#### What you will do:
Copy out the lines from the line with "How do I perform: Click the 图层" to the line with "[x=543, y=368]", inclusive, switching "verified badge" to "blue checkmark" and leaving everything else unchanged. Return only those lines.

#### Dataset content:

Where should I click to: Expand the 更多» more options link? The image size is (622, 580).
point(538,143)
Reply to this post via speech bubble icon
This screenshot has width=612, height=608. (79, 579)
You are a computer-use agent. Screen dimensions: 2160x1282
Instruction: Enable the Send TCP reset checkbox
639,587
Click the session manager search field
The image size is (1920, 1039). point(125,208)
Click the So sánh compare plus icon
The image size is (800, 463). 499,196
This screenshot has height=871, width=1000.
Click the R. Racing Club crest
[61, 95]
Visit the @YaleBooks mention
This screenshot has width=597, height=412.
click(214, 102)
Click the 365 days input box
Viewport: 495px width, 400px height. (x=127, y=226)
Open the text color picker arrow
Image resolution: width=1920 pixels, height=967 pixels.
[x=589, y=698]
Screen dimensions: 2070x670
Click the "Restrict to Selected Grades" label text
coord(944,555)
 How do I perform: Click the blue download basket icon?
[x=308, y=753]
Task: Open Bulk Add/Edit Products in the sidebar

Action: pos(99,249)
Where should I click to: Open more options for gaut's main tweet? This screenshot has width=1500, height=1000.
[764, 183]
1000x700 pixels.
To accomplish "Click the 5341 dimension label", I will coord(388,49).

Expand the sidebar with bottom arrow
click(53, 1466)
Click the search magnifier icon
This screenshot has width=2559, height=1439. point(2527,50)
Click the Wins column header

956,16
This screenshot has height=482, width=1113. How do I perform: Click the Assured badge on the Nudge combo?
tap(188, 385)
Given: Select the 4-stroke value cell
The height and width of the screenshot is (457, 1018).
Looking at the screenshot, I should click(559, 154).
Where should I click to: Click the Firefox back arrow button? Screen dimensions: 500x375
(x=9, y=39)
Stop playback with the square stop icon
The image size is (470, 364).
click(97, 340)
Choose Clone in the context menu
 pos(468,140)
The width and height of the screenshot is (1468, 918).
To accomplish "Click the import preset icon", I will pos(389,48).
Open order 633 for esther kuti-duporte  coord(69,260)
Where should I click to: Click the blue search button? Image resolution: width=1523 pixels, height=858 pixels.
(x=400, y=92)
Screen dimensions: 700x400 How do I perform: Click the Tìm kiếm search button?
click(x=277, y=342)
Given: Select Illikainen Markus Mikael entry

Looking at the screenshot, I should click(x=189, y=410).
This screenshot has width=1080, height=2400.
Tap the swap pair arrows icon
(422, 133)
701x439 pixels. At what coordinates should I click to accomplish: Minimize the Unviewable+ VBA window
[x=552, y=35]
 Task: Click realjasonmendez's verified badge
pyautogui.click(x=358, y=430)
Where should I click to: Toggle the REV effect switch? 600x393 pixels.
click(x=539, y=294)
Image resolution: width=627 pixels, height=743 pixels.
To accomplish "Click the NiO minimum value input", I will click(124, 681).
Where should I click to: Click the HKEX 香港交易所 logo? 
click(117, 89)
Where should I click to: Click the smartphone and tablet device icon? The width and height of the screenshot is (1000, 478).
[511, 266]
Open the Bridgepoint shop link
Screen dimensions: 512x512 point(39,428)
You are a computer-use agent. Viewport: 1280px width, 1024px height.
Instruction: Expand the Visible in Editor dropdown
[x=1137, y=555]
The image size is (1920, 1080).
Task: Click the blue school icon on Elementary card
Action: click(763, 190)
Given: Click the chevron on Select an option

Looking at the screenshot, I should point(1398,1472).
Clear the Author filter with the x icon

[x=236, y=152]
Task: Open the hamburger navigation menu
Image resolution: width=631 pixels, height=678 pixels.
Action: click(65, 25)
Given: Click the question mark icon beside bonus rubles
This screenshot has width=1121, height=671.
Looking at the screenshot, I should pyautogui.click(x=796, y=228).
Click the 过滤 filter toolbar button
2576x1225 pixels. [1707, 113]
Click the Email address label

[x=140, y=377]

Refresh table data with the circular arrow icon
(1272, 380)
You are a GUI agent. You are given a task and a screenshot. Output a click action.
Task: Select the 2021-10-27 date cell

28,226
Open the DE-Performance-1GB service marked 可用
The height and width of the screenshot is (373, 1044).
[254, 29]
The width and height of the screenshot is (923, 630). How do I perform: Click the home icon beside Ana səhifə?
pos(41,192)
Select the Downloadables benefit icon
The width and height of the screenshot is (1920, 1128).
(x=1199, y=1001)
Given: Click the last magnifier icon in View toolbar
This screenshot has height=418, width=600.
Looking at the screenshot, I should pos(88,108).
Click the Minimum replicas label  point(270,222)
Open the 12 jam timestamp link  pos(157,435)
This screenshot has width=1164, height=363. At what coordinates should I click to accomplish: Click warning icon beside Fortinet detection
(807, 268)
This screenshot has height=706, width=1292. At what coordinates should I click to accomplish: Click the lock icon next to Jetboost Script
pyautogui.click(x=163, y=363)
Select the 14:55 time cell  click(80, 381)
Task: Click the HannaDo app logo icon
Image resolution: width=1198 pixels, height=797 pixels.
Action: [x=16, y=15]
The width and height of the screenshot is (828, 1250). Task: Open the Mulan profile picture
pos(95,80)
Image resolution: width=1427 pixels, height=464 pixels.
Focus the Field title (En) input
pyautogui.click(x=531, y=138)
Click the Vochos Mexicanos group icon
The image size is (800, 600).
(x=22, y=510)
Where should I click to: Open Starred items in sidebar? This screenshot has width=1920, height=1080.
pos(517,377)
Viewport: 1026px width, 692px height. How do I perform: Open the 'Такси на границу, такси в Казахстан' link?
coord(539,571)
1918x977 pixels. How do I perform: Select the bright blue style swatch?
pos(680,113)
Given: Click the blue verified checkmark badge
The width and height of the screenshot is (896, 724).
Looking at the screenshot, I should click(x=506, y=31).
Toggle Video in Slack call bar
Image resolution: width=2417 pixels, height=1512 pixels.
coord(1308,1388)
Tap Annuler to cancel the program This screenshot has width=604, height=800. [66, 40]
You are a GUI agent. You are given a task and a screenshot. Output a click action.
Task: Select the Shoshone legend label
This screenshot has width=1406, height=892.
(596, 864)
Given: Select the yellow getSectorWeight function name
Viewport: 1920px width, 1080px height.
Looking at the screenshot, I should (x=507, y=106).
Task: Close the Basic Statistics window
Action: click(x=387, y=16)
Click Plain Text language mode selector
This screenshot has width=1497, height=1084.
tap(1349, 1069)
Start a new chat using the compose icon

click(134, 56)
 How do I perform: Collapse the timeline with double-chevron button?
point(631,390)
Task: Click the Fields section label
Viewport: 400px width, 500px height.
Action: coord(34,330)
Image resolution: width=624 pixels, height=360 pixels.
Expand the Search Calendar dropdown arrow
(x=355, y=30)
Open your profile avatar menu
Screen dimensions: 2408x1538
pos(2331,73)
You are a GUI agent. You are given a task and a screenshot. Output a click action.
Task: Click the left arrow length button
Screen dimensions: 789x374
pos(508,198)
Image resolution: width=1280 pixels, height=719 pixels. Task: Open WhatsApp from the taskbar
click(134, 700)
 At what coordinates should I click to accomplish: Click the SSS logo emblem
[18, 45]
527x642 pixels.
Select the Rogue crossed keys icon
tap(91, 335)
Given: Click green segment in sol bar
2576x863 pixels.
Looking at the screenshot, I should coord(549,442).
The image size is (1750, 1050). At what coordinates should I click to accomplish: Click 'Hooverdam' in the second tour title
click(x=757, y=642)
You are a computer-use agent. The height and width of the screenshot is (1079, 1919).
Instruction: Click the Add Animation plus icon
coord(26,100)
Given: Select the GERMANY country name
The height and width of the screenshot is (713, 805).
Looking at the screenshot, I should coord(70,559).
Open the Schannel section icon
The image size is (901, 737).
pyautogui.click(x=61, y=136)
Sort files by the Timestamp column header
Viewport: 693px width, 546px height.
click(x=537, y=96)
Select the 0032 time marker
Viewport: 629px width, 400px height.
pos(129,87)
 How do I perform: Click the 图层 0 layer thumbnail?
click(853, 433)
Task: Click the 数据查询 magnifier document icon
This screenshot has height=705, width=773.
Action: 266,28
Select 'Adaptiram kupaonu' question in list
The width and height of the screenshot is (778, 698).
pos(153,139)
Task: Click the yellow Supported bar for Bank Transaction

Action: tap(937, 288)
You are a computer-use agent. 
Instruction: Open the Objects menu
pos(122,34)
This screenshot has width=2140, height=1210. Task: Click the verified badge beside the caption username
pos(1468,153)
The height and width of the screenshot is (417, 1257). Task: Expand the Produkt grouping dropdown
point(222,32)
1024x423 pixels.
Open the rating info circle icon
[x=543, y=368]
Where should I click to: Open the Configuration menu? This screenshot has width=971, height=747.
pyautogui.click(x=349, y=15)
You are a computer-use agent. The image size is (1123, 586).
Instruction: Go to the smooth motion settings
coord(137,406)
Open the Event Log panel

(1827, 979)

#### Exercise output:
 How do I perform: Click the 图层 0 layer thumbnail?
click(853, 433)
Task: Click the 数据查询 magnifier document icon
This screenshot has height=705, width=773.
Action: 266,28
Select 'Adaptiram kupaonu' question in list
The width and height of the screenshot is (778, 698).
pos(153,139)
Task: Click the yellow Supported bar for Bank Transaction

Action: tap(937, 288)
You are a computer-use agent. 
Instruction: Open the Objects menu
pos(122,34)
This screenshot has width=2140, height=1210. Task: Click the blue checkmark beside the caption username
pos(1468,153)
The height and width of the screenshot is (417, 1257). Task: Expand the Produkt grouping dropdown
point(222,32)
1024x423 pixels.
Open the rating info circle icon
[x=543, y=368]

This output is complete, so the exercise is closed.